I awoke with a start, frantically grabbing for my iphone to check the time.  I’m going to be late, we are *ALL* going to be late.  My eyeballs vibrated with my quickening pulse.  I found my phone under a pile of magazines on my nightstand.  I pounded the little round button to wake it up – it was 6.54 a.m.  We have already missed the bus and I have an 8 a.m. meeting.  I began to do the algebra in my head calculating how I would get Jack to school and the route I would take to make my meeting.  Then, everything slowed down, it’s Saturday.  Breathe – it’s Saturday.

I looked over at Walker enviously as he gently snored.  My little panic attack had not disturbed him, in fact, very little disturbs him when he is sleeping.  He once slept though a tornado, but that is a story for a different time.  I turned my pillow to the cool side and stared at the leaves stirring in the breeze.  I slept until 10.

It was a slow start filled with eggs, newspapers, and coffee.  The kind of time I long for on weekdays.  The languid light of late morning filtered through the trees, the dogs were peaceful, and all was right with the world.  Sometimes, in these perfect moments, I have to stop myself from thinking “what if…”  My mind tends to go to dark places when quiet and I have tried to teach myself to pull my thoughts in tight like water circling a drain.  I pull them in and let them wash down the hole and force myself to leave only light in their wake.  I have always had this dark place.  My Mom has it and my Granny had it too.  You can always recognize the women in my family, we are the ones gazing at the heavens waiting for the piano to fall from the sky.

## Dataset content

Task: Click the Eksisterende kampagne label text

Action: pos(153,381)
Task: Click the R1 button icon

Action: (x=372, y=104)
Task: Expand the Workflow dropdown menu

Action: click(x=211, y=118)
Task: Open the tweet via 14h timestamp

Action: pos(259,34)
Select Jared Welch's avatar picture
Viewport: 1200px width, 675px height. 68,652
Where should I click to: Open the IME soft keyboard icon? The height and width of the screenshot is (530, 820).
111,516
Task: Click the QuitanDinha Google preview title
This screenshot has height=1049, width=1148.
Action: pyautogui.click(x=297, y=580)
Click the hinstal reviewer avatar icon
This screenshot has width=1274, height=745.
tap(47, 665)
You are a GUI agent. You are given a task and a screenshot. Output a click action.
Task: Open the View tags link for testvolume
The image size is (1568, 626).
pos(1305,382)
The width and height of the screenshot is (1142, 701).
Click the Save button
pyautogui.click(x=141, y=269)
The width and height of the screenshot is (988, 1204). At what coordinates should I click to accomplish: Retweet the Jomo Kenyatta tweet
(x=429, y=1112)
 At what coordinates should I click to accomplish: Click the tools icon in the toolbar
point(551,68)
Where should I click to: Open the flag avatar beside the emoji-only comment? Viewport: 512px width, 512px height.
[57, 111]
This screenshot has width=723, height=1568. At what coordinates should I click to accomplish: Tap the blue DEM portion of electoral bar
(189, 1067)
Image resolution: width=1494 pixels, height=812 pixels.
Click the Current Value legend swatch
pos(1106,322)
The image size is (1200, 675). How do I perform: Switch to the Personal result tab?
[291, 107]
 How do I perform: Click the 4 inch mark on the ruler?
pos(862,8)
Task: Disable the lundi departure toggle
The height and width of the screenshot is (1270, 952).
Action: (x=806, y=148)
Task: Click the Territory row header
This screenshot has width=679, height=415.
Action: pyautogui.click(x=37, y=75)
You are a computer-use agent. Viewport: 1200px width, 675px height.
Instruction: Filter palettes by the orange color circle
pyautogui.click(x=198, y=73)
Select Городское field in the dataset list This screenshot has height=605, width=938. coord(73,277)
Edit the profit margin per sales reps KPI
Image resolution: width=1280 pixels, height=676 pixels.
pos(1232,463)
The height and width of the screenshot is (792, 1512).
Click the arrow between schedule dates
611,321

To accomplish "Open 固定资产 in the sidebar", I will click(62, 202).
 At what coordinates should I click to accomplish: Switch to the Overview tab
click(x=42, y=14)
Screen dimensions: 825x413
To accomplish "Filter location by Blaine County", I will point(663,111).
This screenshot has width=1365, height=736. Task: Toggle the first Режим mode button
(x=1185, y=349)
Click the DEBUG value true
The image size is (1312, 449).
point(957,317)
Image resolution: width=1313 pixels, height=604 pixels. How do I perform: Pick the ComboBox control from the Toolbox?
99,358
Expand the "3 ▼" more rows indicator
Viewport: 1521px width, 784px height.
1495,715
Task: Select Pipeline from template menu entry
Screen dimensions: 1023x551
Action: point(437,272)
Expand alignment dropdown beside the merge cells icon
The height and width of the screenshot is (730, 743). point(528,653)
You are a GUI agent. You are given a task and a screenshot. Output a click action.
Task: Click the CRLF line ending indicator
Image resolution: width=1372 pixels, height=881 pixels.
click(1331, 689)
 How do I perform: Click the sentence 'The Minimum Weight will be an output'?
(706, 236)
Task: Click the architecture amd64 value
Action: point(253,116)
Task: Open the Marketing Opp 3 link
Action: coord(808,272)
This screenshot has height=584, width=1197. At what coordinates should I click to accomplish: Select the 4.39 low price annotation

## Questions
A: Reproduce the Saturday morning essay word for word from "It was a slow" to "from the sky.".
B: List the three things the slow start was filled with in the Saturday morning essay.

## Numbered responses
A:
It was a slow start filled with eggs, newspapers, and coffee.  The kind of time I long for on weekdays.  The languid light of late morning filtered through the trees, the dogs were peaceful, and all was right with the world.  Sometimes, in these perfect moments, I have to stop myself from thinking “what if…”  My mind tends to go to dark places when quiet and I have tried to teach myself to pull my thoughts in tight like water circling a drain.  I pull them in and let them wash down the hole and force myself to leave only light in their wake.  I have always had this dark place.  My Mom has it and my Granny had it too.  You can always recognize the women in my family, we are the ones gazing at the heavens waiting for the piano to fall from the sky.

B: eggs, newspapers, coffee